StepActionWhy it matters
1Identify each layer's declared CRS (EPSG code)Avoids "assumed WGS84" errors
2Verify it by overlaying a trusted reference layer.prj files lie
3Choose one projected working CRSConsistent measurement
4Reproject with an explicit transformationForces the datum shift
5Record EPSG codes + transform in a registerDefensible provenance
6Re-check residual offset after reprojectingCatches silent drift

How do I record CRS provenance?

Keep a plain CSV or table — the CRS register — committed next to the data:

text
layer, source_crs, working_crs, transform, residual_m, notes
parishes_1881, EPSG:4277, EPSG:27700, OSTN15, 0.1, OS source
tithe_award,   EPSG:4326, EPSG:27700, OSTN15, 2.3, georef from raster

When a reviewer asks why a feature sits where it does in two years' time, this table answers it. Memory does not.

Key Takeaways

  • A datum places coordinates on the Earth; a projection flattens them — the EPSG code captures both.
  • Store an EPSG:4326 copy for interchange, analyse in a projected CRS measured in metres.
  • The expensive bug is a skipped datum transformation, not a wrong projection.
  • A consistent ~100 m offset in Britain means a missing OSGB36↔WGS84 shift.
  • Never measure distance or area in geographic degrees.
  • Verify .prj metadata by overlay; never trust it blindly.
  • Keep a committed CRS register with EPSG codes, transforms and residuals.
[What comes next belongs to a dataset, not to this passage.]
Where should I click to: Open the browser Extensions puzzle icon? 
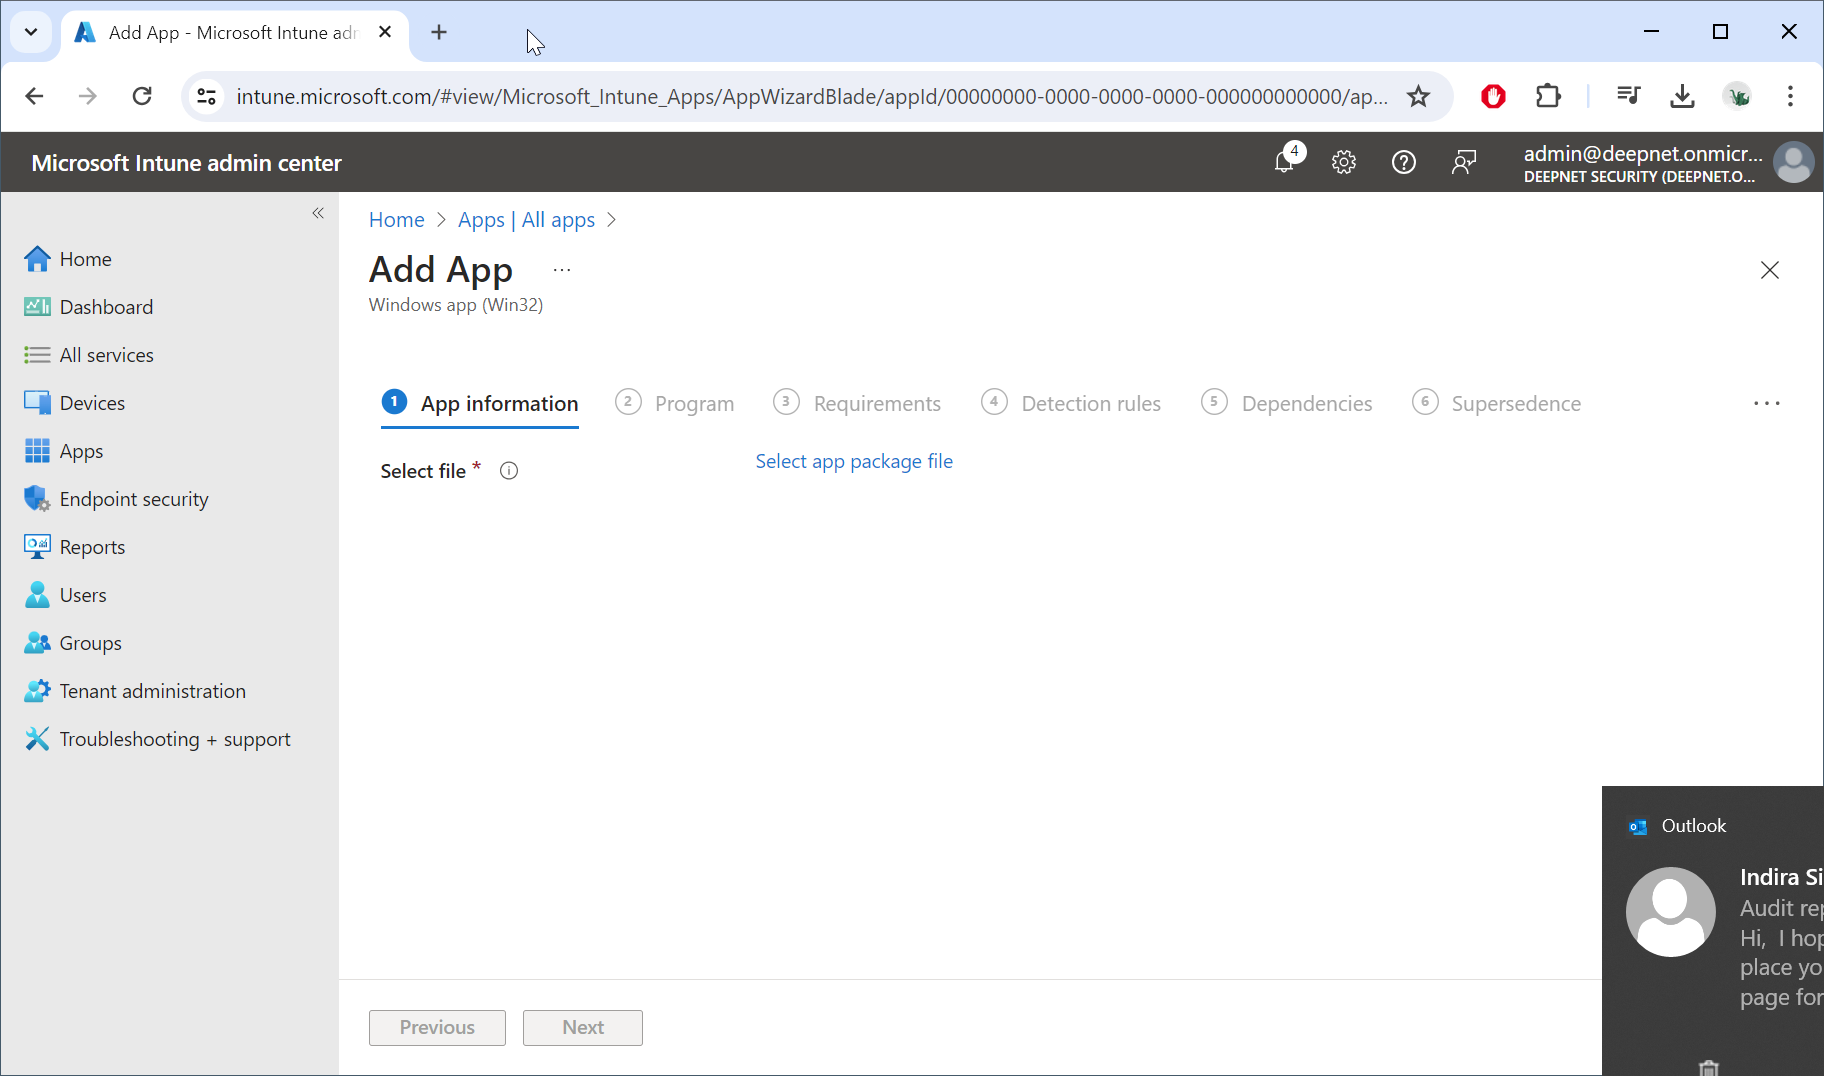click(x=1548, y=96)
Frequently Asked Questions

What is the difference between a datum and a projection?

A datum (e.g. WGS84, OSGB36) defines the model of the Earth and the origin of coordinates; a projection (e.g. British National Grid) flattens that model onto a plane. A full CRS, identified by an EPSG code, bundles a datum, a projection and units together.
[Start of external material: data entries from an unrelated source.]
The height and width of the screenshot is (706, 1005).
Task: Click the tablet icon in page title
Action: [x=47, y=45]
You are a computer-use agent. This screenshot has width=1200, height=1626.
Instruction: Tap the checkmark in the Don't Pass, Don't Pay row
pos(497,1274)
Which CRS should I store historical point data in?

Store master coordinates in EPSG:4326 (WGS84 lon/lat) for interchange and web maps, and reproject to a local projected CRS for any area or distance measurement. Never measure distances on geographic degrees.

Why do my georeferenced maps drift by tens of metres?
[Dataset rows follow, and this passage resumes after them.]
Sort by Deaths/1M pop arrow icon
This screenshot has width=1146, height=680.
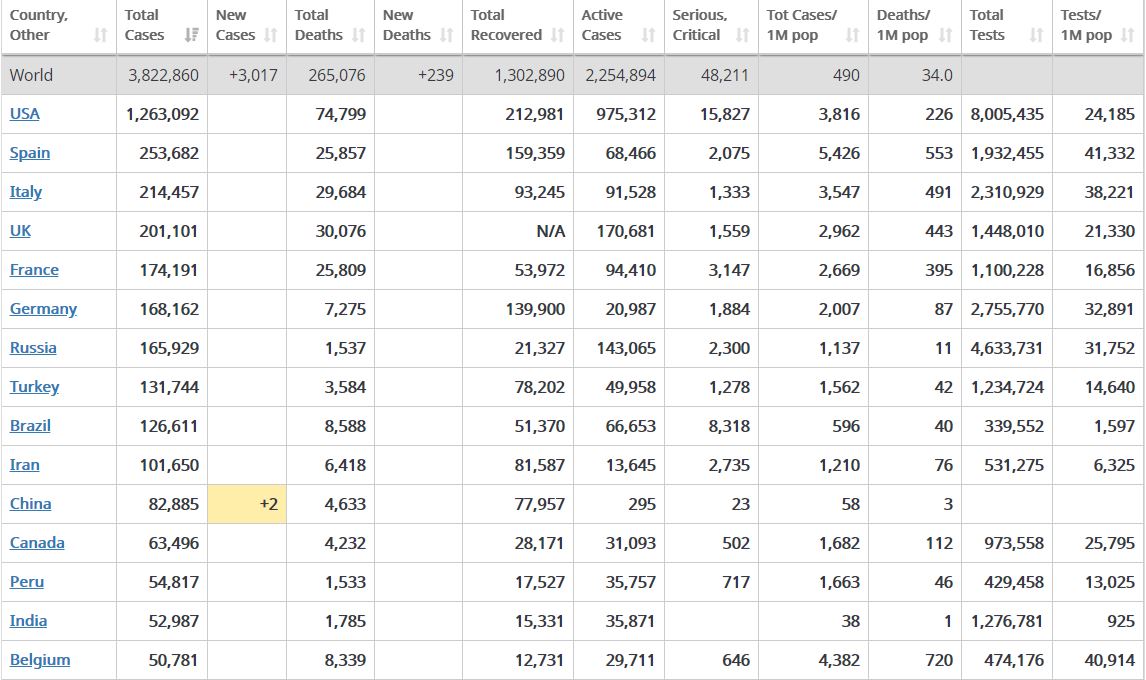click(945, 36)
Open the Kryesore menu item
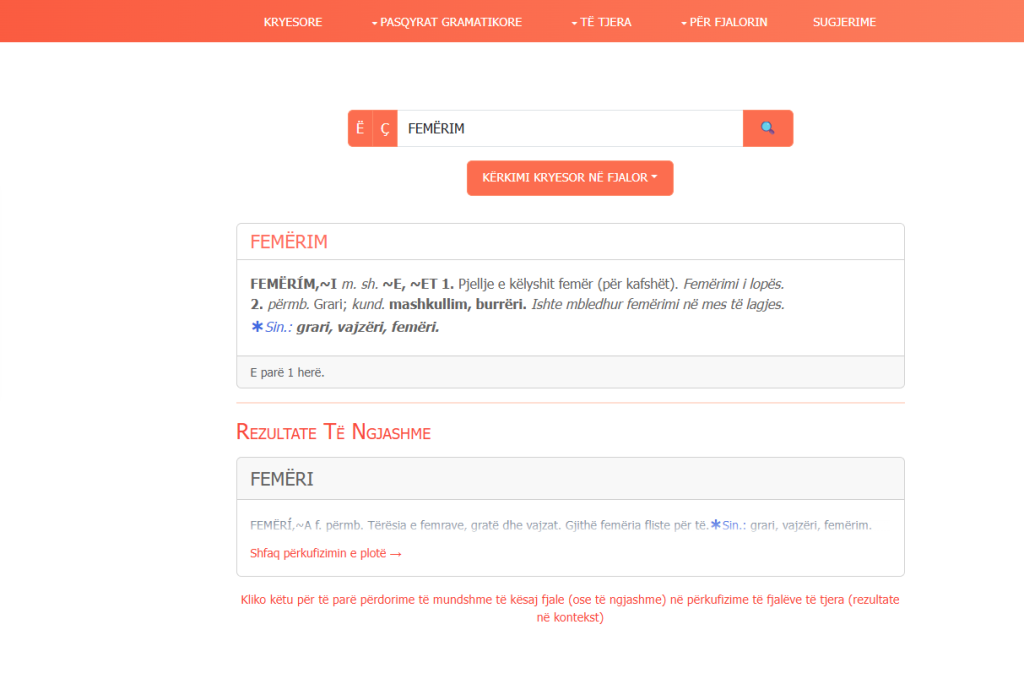 click(x=292, y=22)
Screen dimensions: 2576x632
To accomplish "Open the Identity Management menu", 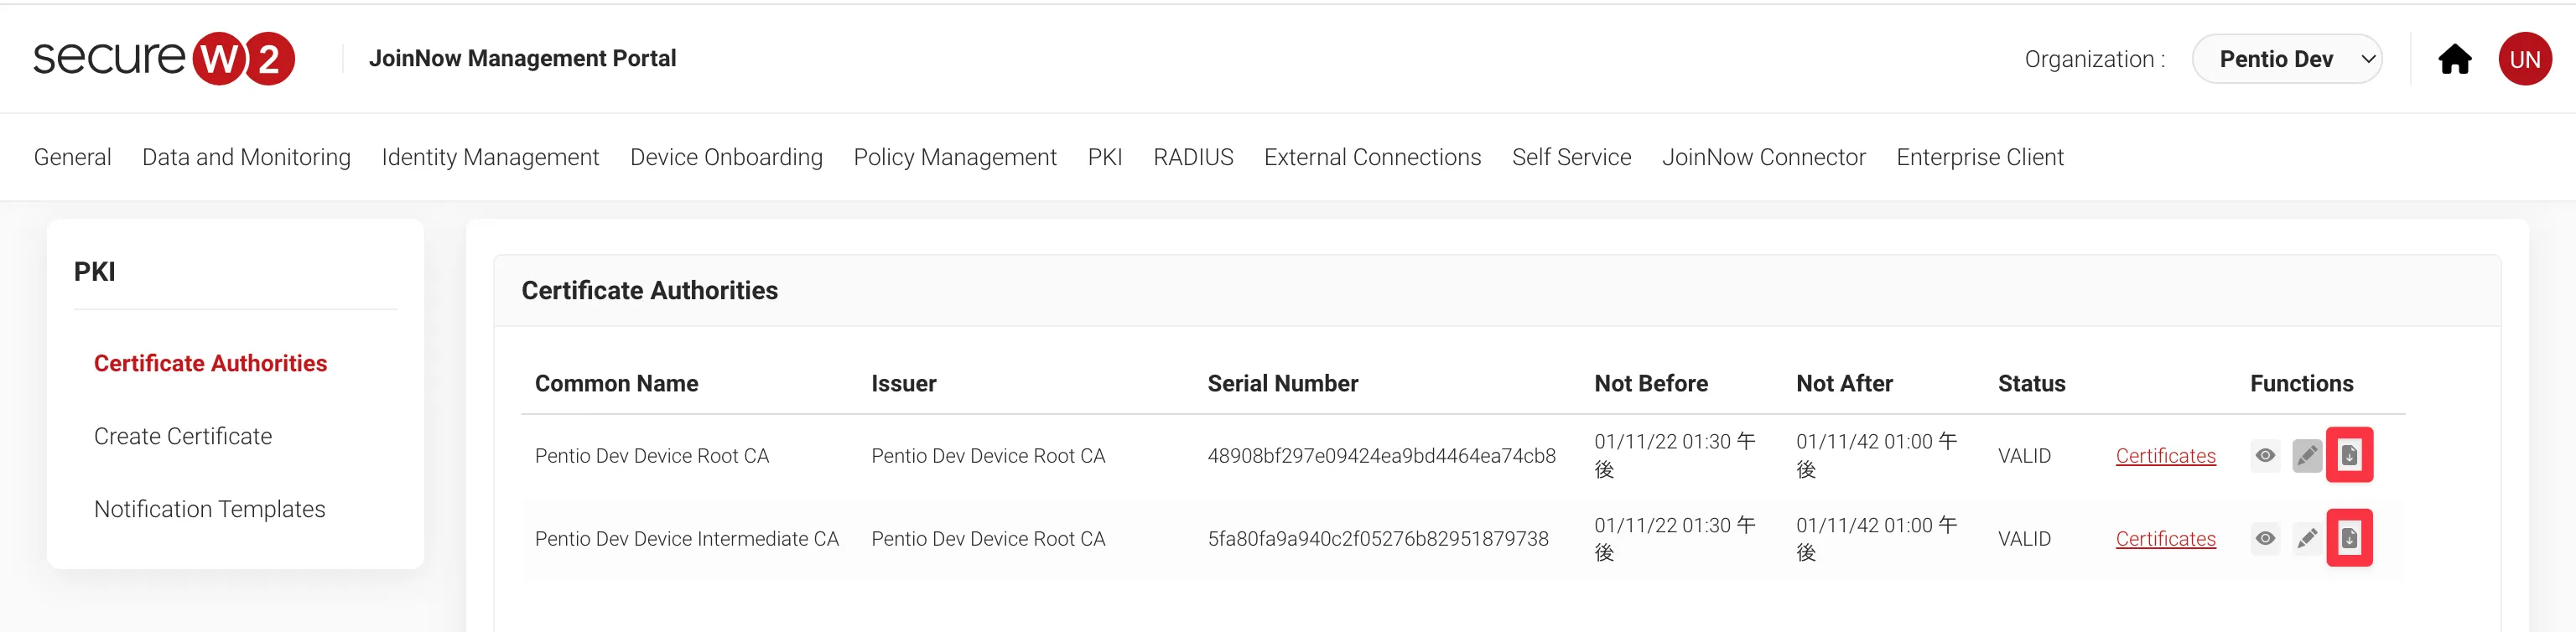I will point(490,157).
Usually a missing or assumed datum shift. A coordinate labelled OSGB36 but treated as WGS84 lands roughly 100 m off in Great Britain because the datum transformation was skipped.

What EPSG code does Great Britain use?

EPSG:27700 (OSGB36 / British National Grid) for projected eastings and northings. The associated geographic datum is EPSG:4277 (OSGB36 lat/lon).

How do I record CRS provenance for a project?

Keep a short CRS register: for every layer record its EPSG code, the source's stated datum, the transformation used to bring it into your working CRS, and the residual error. Store it alongside the data, not in someone's memory.

Can I trust the CRS metadata in a downloaded shapefile?

Not blindly. A .prj file can be wrong or missing. Verify by overlaying a known reference layer; if features land in the wrong place by a consistent offset, the declared CRS is likely incorrect.